After the transformation, we were left with an image showing the AOI at 31 cm utilizing 4 bands. ERDAS IMAGINE was the ideal option for processing the images as it contains built-in functions programmed specifically for WorldView-3 and WorldView-4 images, ordering the bands correctly for these satellites. Additionally, the images were automatically interpolated, with pyramids built using the nearest neighbor resampling option, providing a clean image to use.
Developing an Automated Solution
With all of the valuable resources at our disposal, we developed a convolutional neural network (CNN), an algorithm that automates the detection of herds in satellite images. To do this, the GPS data was cross-referenced with image coordinates from the WorldView-3 and WorldView-4 imagery library. This provided the algorithm with exact examples of what elephants look like from space.

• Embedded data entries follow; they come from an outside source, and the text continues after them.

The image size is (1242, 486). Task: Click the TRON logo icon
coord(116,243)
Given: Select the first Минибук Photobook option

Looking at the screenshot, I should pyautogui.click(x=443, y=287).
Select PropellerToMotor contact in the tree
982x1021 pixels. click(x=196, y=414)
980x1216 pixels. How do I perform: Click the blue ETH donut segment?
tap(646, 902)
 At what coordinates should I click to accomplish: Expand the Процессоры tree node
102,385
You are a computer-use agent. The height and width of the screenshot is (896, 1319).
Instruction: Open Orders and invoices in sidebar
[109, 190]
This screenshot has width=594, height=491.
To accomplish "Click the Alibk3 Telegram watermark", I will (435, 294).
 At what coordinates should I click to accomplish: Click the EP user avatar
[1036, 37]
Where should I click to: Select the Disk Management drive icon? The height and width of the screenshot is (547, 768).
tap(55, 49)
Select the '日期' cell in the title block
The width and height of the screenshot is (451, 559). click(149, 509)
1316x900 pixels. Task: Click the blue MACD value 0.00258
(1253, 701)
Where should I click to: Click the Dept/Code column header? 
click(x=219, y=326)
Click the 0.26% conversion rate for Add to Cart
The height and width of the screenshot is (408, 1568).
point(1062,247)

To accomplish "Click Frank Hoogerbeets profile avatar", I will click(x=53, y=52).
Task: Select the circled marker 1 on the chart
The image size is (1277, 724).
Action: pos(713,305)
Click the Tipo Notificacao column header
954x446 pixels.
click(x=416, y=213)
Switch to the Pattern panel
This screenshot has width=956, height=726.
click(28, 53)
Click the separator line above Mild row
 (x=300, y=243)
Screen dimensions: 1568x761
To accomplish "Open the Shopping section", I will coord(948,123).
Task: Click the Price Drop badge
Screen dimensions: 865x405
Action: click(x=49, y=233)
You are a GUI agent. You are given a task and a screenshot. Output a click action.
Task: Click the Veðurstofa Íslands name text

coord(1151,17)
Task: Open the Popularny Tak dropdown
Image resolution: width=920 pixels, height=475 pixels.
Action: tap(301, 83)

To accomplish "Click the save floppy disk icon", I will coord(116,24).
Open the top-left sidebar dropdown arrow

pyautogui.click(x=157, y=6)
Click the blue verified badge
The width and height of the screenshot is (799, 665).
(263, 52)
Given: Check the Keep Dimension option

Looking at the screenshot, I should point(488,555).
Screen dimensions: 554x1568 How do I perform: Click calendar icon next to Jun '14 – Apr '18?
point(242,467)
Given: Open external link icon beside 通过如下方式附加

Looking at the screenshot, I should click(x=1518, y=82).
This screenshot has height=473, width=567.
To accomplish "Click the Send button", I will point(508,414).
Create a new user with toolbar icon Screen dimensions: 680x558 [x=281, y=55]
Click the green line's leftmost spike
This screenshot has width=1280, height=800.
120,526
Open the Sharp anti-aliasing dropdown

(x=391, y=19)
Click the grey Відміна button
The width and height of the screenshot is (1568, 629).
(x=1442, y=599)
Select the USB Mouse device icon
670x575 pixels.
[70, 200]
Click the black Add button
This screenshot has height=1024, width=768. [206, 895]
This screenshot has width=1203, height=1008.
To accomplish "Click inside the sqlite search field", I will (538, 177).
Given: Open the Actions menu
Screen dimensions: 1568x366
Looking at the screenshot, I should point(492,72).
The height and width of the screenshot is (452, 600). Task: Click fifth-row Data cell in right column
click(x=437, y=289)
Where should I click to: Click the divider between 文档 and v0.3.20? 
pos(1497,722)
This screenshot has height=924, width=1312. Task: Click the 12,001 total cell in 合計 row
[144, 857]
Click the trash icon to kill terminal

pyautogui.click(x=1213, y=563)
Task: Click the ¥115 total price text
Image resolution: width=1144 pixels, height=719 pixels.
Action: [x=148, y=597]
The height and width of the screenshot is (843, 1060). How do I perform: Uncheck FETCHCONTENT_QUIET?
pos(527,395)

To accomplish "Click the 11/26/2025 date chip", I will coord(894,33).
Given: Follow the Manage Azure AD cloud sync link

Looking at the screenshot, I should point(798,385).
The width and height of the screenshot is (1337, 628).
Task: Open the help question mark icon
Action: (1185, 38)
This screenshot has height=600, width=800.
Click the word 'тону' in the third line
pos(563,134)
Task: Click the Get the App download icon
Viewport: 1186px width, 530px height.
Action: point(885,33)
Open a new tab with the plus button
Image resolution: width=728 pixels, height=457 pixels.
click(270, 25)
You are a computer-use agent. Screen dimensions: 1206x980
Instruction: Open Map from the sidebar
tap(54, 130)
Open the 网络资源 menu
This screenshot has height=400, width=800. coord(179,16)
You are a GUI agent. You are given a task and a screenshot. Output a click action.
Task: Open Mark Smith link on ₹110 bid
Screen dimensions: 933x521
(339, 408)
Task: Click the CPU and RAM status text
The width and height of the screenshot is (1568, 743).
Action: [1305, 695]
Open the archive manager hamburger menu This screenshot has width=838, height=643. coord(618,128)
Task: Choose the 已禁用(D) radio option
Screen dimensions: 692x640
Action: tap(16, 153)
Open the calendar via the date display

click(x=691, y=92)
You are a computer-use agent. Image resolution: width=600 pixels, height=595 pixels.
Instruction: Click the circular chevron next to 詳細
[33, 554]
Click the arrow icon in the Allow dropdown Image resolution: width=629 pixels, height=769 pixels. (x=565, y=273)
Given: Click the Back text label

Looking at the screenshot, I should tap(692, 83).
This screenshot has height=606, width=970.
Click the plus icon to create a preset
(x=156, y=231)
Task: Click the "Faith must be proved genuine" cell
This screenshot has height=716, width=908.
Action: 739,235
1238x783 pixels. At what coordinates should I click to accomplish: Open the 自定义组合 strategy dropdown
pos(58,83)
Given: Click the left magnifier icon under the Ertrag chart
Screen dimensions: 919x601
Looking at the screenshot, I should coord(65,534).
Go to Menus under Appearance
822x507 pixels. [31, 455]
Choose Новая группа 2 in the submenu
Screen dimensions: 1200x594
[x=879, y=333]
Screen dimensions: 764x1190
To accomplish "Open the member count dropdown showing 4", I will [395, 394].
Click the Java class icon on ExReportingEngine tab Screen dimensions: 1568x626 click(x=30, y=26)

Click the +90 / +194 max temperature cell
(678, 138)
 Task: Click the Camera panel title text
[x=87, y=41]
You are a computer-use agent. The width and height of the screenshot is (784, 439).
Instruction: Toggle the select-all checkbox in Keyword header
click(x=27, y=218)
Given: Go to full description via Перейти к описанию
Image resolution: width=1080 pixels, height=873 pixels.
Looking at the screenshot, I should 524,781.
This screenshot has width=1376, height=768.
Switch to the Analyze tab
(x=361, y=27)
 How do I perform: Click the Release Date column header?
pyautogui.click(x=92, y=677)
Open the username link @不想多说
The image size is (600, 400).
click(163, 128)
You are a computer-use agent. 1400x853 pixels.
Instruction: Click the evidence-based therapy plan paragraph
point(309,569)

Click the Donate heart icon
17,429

Additionally, training data was collected from Addo Elephant National Park in South Africa, where there is a high concentration of elephants in a relatively small area. After labeling satellite images by drawing bounding boxes around individual elephants and non-elephant objects (e.g. trees) in the landscape, machine learning (ML) was applied via a CNN to teach the machine the difference.
Increased Accuracy with Artificial Intelligence and Machine Learning
Once the algorithm has been fully tested, it will be used to detect wild populations in images without using GPS-collar data. This project reveals great potential for artificial intelligence (AI) and machine learning, especially with respect to approaching novel wildlife challenges.
There are already a number of CNNs that are more accurate than human detection in some challenging image classification and object detection areas. With enough training data, CNNs have the ability to learn complex, distinctive features of objects in short time periods and assign objects to predefined categories with the same or even higher accuracy compared with human detection.
Results from this study will be published later this year so other researchers can build on the findings. This technique is expected to dramatically improve the future of monitoring elephant populations, particularly as the resolution of satellite imagery increases and the AI/ML field advances. Developing a close to real-time monitoring technique will allow scientists to track herds more accurately and efficiently, enabling more effective conservation planning and management.
An Update on the Team’s Work
Duporge and her team travelled the continent of Africa during 2020. They were able to track over a thousand CNNs and learned that the model outperforms humans in heterogeneous areas. With no previous training data, the team tested the machine learning model in Kenya and for the first time, they were able to detect an elephant calf. Duporge is very excited about her finding and is thanking to Hexagon and other partners for helping her make her dreams a reality.
Watch the video below for more details on the study.
To learn more about machine learning, watch Hexagon’s Introduction to Machine Learning Tech Talk video.
About The Author: Isla Duporge
Duporge is a Mistler Graduate Scholar working toward a PhD (DPhil) at the Wildlife Conservation Research Unit, Department of Zoology at the University of Oxford. She has a MSc degree in Environmental Science and Remote Sensing from Uppsala University and SLU in Sweden and The University of Life Sciences in Vienna, Austria. Her PhD research is concerned with developing methodologies to monitor wildlife using geospatial and remote sensing tools to increase count precision, collection efficiency, and cost effectiveness compared with conventional ground-based sampling methods.
Additionally, Duporge is testing the accuracy of using a long-range fixed wing drone (WingtraOne) to conduct a wildlife survey in Southern Zambia.
The National Geographic Committee for Research and Exploration is supporting her DPhil Fieldwork as an ‘Early Career Explorer.’